Merry Christmas Everyone,

It is becoming that time of year that I love best. Even most of our students have a great fondness for this time of year. I like to think that there is a stirring of something deep within that draws them toward that momentous event that still shines to this day. If asked, they will talk about the feelings of love and peace and concern for the condition of the world that Christmas evokes. If asked what Christmas really is, they are rather at a loss. Christmas may be some sort of community or family celebration, but it is not personal—not personal in the sense that their lives center around the birth of our Lord Jesus Christ. There are of course the exceptions. The exceptions make mission and ministry a joy to do in this country.

For one of my students, Buddhism and Shinto (the Japanese religions) do not answer any of the really critical questions about life. Buddha appeared around 500 years before Jesus. While there was no special heralded birth, his life and teachings affected many people’s lives. But Buddhism emphasizes a search for the cessation of suffering and pain in living life, not an explanation of why it exists. Buddha’s search led to a contemplative path to reach a state of “nirvana” in which suffering ceases. Unfortunately, this depends upon the individual and their willingness to endure the rigors of following this path. What about the average person who cannot endure the “Way of Buddha?” And even if a person has “succeeded,” how do they know it? And what is there beyond death? If Buddhism clings to Hinduism in the belief of reincarnation, then how does one really stop the perpetual cycle of birth and rebirth, etc.? My student pointed out that she has no prior knowledge of previous lives. What’s the point of enduring suffering in order to ease and eventually erase suffering, when one has no idea if this really is the approach that merits nirvana in the first place? Buddha never came back to tell us.

Isn’t it a question of authority? Who decides when one has had enough of the endless cycle? Who decides if one has reached the point where all ceases to be and nirvana sets in? In fact, the teachings ultimately explain that in the end there is a great nothingness. But if there is a great nothingness, then who has come out of this nothingness to say that there is a something-ness to it all? And how do they know? And who exactly is “they?” Plus, modern science has learned that the earth and all life does not live in a steady state. How it all began is extremely vague and starts arguments at the very mention of it, but it is dying out slowly, and once gone it will never return. There has never been a perpetual cycle of life on earth. There was a time when there were no people, not even insects. And the time will soon come when it will be just as it was.

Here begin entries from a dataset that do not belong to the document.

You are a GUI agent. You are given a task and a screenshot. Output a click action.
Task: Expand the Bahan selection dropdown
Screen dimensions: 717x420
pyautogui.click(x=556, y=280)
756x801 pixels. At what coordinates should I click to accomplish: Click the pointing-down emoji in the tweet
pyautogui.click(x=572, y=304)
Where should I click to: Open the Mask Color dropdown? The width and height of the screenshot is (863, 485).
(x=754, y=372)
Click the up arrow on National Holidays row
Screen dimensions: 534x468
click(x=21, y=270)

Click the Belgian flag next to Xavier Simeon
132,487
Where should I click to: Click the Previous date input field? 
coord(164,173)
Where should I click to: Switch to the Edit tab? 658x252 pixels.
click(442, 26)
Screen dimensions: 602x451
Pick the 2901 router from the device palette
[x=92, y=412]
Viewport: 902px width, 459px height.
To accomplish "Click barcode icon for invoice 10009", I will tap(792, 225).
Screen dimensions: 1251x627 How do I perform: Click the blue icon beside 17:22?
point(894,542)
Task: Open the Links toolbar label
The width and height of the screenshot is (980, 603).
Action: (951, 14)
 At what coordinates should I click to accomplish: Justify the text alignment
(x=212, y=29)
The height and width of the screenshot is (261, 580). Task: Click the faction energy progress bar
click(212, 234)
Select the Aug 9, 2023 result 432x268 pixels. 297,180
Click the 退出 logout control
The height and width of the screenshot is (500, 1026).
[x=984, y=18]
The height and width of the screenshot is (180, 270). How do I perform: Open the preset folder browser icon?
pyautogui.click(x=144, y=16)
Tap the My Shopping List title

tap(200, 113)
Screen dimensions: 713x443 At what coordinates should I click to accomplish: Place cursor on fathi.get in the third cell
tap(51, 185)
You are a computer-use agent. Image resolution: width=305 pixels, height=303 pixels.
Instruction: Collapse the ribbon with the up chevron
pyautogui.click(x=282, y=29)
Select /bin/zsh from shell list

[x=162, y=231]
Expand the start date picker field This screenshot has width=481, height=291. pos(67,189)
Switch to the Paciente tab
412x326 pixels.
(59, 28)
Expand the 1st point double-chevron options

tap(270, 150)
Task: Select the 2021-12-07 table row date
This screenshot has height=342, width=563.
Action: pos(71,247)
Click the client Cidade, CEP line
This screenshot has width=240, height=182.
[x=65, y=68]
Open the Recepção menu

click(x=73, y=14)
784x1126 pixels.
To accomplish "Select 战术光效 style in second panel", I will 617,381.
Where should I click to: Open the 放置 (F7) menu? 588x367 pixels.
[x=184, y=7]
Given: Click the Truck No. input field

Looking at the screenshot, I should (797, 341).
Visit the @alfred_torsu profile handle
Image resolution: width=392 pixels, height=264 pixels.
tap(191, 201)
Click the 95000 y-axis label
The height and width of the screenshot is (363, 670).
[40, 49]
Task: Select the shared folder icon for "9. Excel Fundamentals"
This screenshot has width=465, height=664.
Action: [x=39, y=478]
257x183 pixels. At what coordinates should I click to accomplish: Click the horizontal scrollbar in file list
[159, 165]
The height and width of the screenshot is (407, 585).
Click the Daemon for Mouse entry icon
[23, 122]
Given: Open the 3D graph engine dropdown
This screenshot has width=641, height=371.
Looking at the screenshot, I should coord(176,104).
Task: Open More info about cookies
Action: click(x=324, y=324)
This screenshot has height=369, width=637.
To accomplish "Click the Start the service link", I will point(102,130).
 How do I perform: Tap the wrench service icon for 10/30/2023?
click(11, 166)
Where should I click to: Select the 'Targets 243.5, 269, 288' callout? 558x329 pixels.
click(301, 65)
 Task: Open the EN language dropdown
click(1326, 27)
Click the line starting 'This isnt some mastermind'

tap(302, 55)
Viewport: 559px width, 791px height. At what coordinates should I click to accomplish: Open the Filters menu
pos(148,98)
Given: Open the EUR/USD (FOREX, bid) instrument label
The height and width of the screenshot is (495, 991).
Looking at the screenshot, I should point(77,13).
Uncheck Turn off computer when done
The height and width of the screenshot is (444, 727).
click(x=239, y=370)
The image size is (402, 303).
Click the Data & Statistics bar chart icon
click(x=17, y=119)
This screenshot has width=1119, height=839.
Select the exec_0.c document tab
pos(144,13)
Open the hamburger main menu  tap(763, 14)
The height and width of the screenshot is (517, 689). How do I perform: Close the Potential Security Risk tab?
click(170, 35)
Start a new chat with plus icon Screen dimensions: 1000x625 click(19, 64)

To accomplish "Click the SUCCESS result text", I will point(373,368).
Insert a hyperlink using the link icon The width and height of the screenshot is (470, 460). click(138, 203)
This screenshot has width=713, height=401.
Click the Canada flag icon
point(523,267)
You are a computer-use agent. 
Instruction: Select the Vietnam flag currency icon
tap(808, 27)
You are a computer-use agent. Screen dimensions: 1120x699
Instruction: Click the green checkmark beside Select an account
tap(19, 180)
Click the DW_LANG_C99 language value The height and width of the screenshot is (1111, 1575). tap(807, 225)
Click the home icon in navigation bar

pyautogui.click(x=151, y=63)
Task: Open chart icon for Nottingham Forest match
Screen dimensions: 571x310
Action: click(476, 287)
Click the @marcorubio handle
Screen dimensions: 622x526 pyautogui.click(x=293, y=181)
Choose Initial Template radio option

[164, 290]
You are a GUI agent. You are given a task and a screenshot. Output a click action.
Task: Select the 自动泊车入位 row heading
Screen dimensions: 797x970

Now some may say that my student doesn’t have a full appreciation of what Buddhism is and what it actually means. She has over-generalized the seeming pointlessness of it all. But still, if one doesn’t ask the questions then how can one learn? If it really is true, then there should be a real sense of purpose and direction, shouldn’t there? Present day Japan, is truly a materialistic society that has little connection in practice to its religious past, but a deep connection to its societal and cultural past. As people like to say, Japan is an enigma. If you don’t challenge it, Japan seems to be very spiritual, without being spiritual. You have to sense it, rather than go find it. To search for its essence is to come up empty-handed. So many people are left staring at a rock garden to comprehend the meaning of life.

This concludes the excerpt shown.